God, I have just shat out a spicy shit! One of those that leaves you sitting on the pan relaxed, yet quietly pondering that hot ass rash feel, and your ability to survive, and then the serious issue of the strength of the toilet paper. God, awful!! But, all in all, this was to be expected - banana peppers and jalapeno peppers are notoriously hot, coupled with curry and lots of chocolate we are talking thick, rich, sickly hot shit - my stool had such consistency, really, a hideous plasma like mess, could feasibly have been used as cement mix!
Obviously, that idea is ridiculous, your excrement will not make a great house stabliser, however, shit does makes great fertiliser, in saying that actually…all the food I have eaten will most likely laced with additives, preservatives, and unknown cancerous chemicals and all sorts of e letters: in short - my shit would be filled with ‘shit’.
you see, these day, we don’t shit healthy shit like cows do in fields (i don’t mean to romanticise cow shit, but it has such substance, such vigor, such earthly life to it). but, i am talking about ‘contemporary shit’, from all our anuses- it is filled with all the unnecessary toxic chemicals that all our foods come in these post-modern days. so - no. putting my shit in the ground would be like laying a small mindfield. explosive. best left untouched.
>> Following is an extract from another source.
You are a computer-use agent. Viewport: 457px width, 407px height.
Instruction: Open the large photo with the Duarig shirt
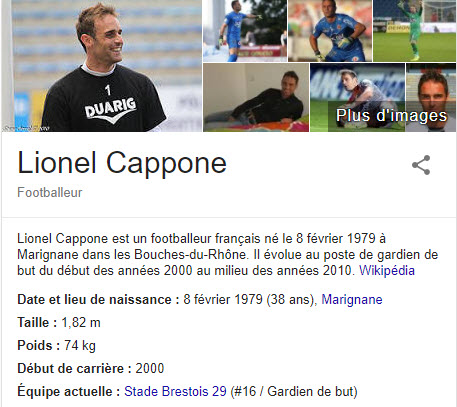click(x=102, y=66)
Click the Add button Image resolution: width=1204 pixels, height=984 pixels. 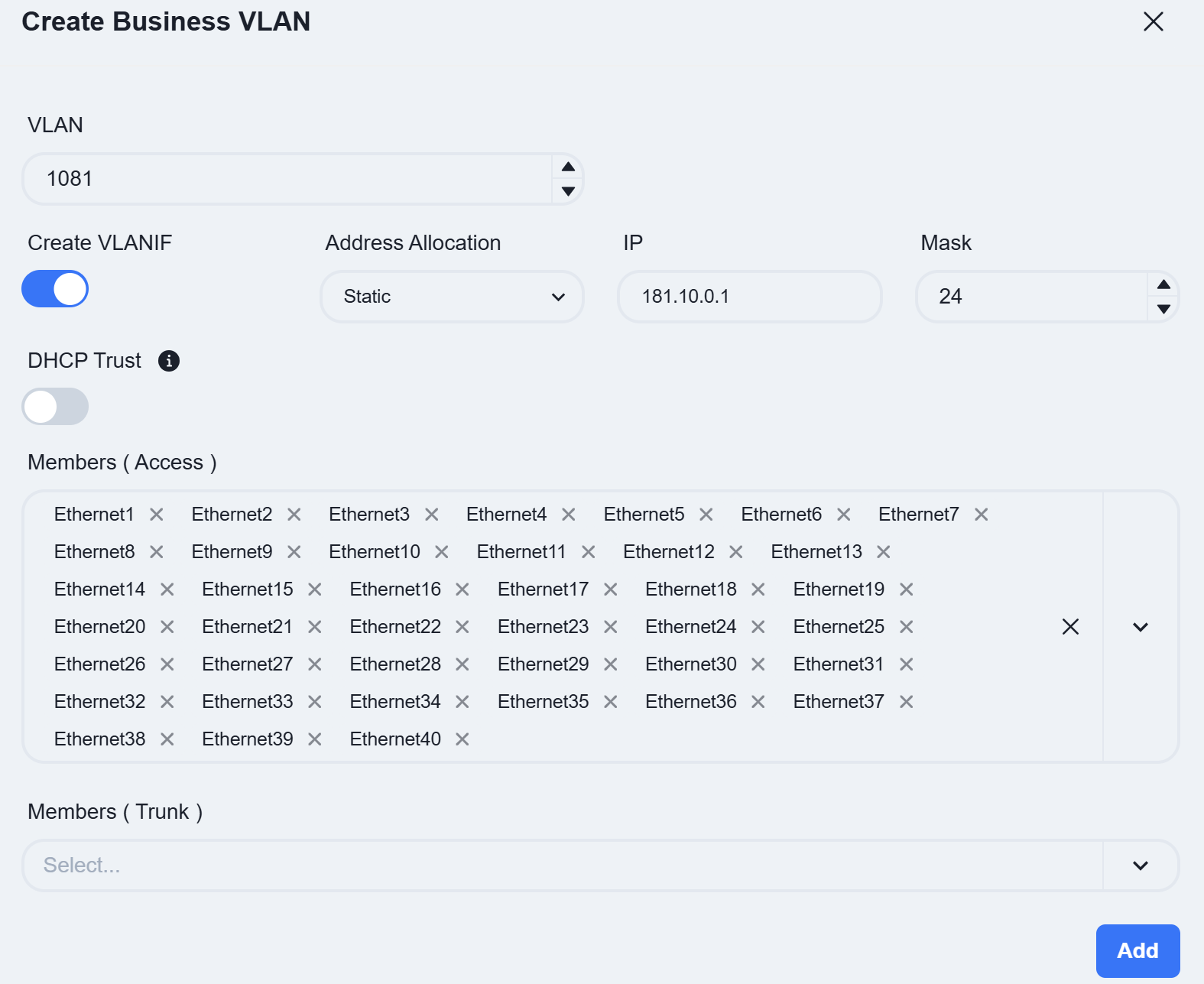1137,951
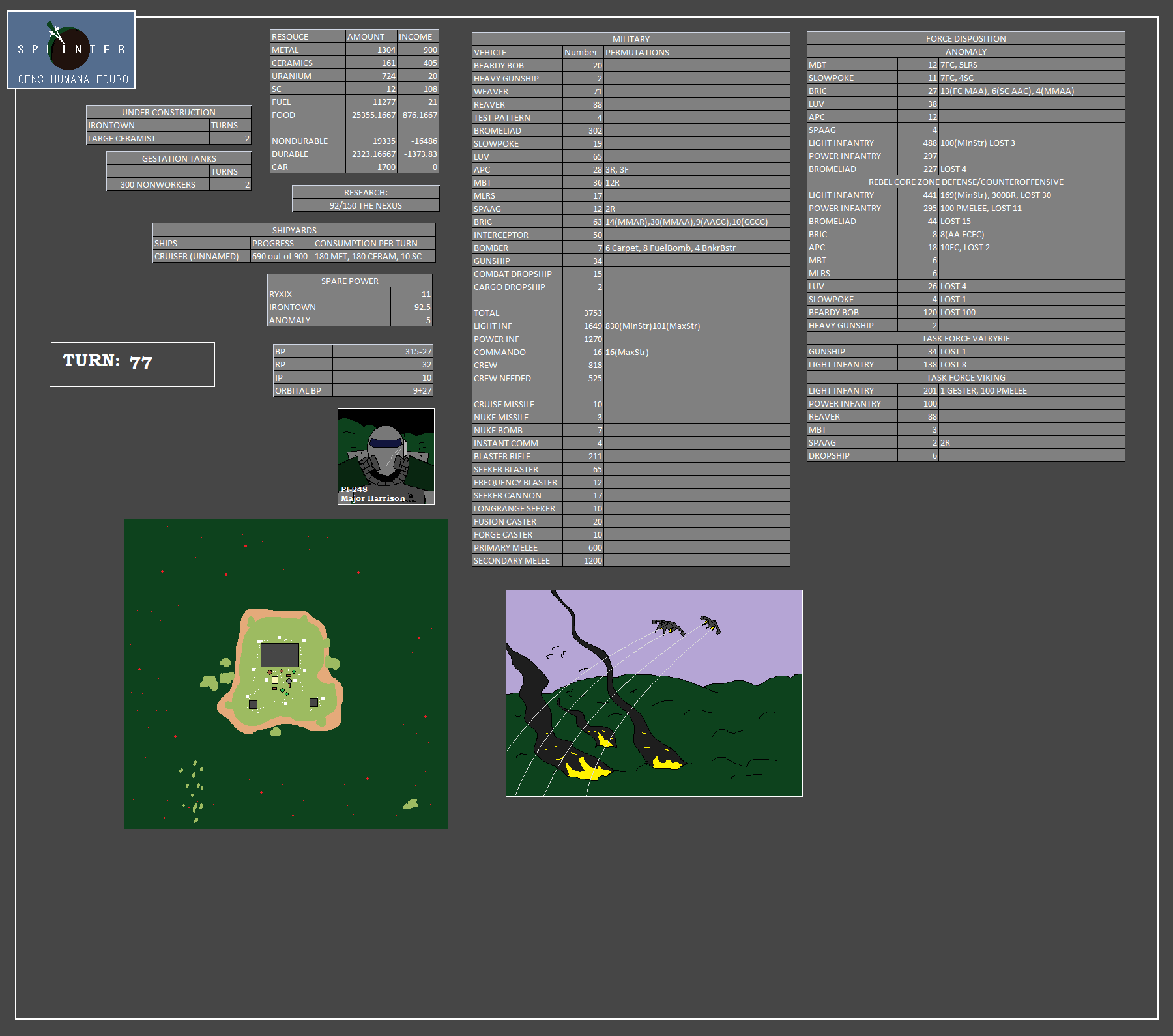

…so as i was about to raise my self from the loo and wipe the hind arse i began to think of the metaphysical nature of reality and the existence of GOD as declared in various Holy Books. i began to think of the nature of being and considered, briefly, the penitential loneliness that all humans exprience between verbalising the ‘I’ and then putting that ‘I’ into action. yes. ‘i’ was the beginning of consious inertia and movement was the easement of this loneliness. but only until another thought came along.
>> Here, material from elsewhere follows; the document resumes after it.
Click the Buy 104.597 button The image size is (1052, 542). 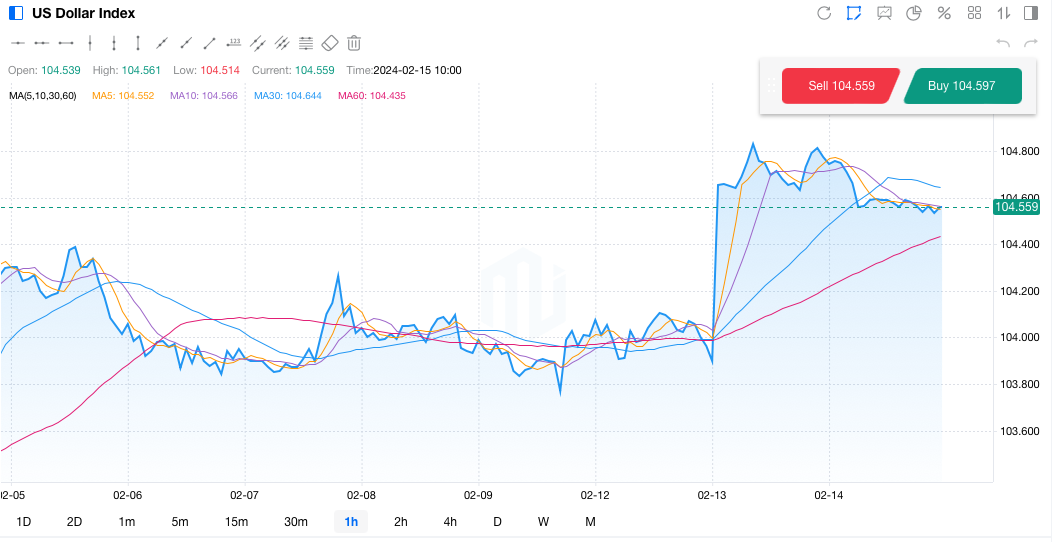tap(961, 86)
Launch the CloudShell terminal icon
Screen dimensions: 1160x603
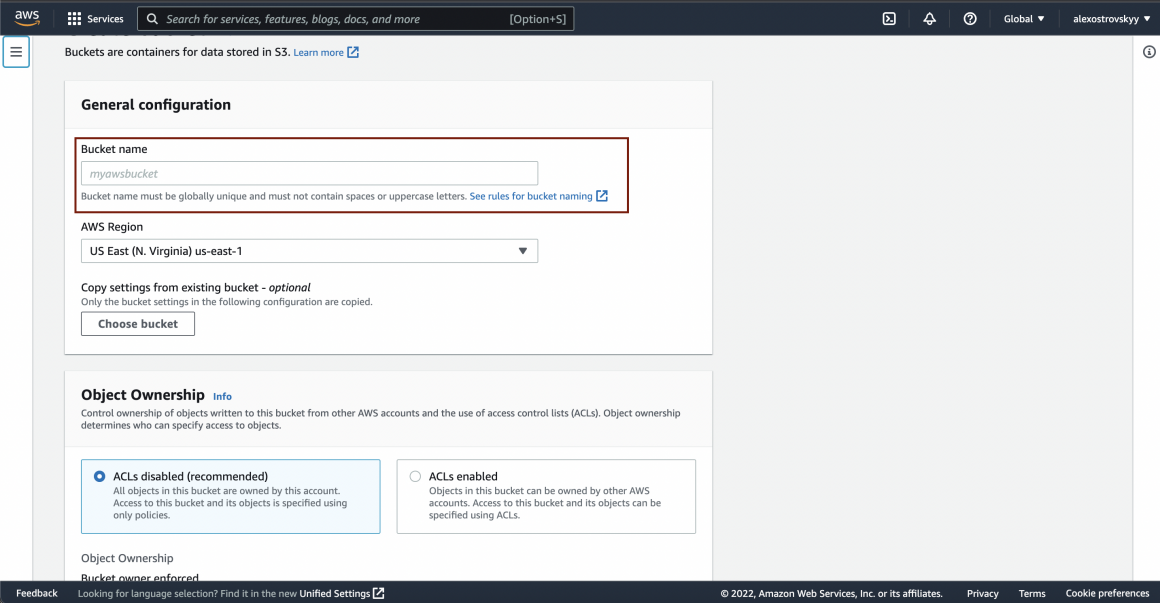click(889, 19)
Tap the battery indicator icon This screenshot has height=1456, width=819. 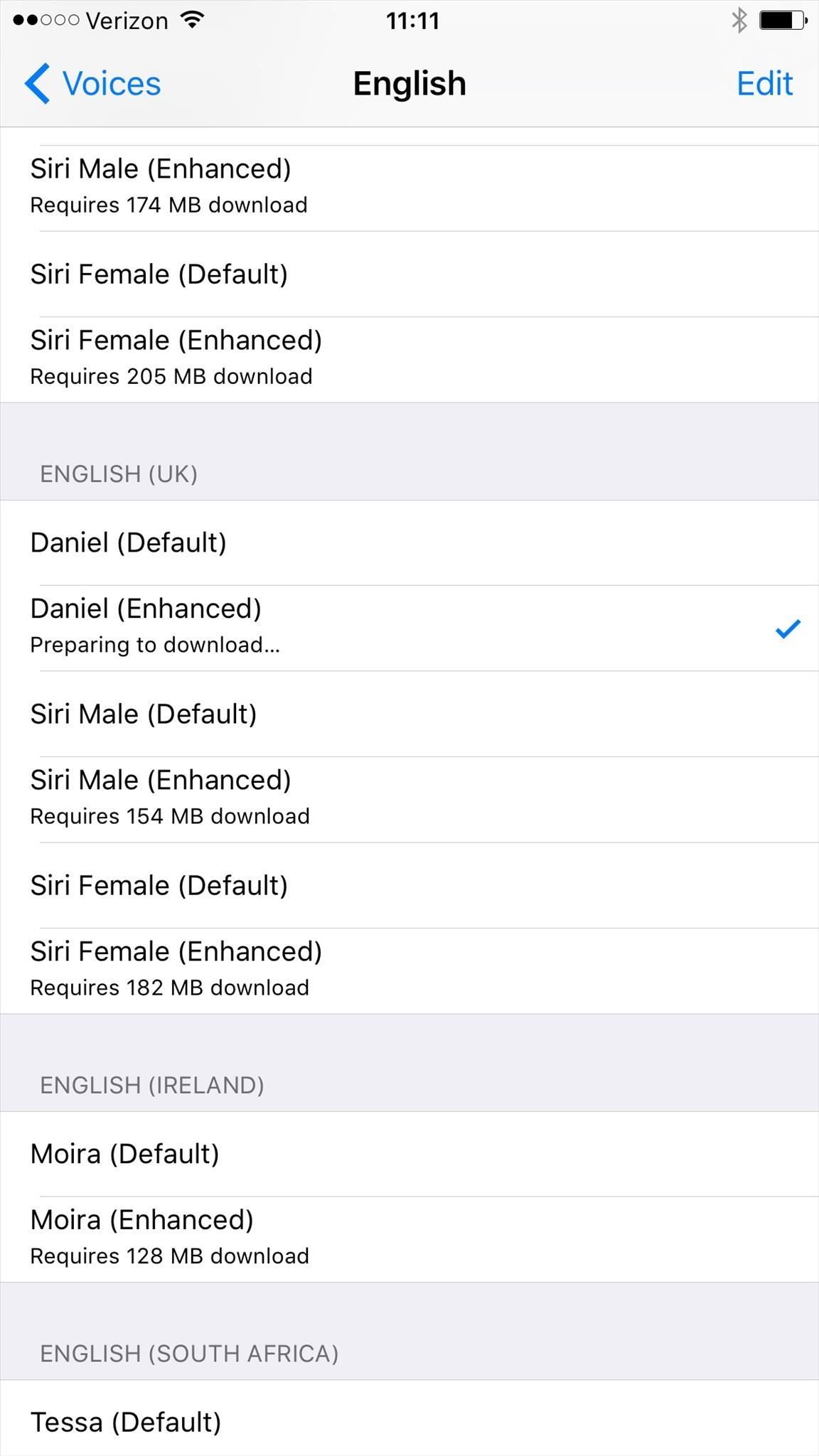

between the ‘i’ and ‘action’ - all loneliness harbours.
but i digress. i wipe my ass with the precision of a doctor doing a complex procedure on an aging patient. take care to clean behind you. you past as well as your ass.
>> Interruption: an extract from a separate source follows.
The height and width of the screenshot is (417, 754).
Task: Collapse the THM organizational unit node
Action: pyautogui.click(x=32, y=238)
you see, you may not like to think about these things, but taking a shit is perhaps one of the most important things you will ever do in life - so do it well. i’ll leave you with the vague Buddha shaped words of an aging drunk, mr charles bukowski, who i never met -‘sex is interesting, but it’s not totally important. I mean it’s not even as important (physically) as excretion. A man can go seventy years without a piece of ass, but he can die in a week without a bowel movement.’
Don’t let the shit hit the fan, brother, sister!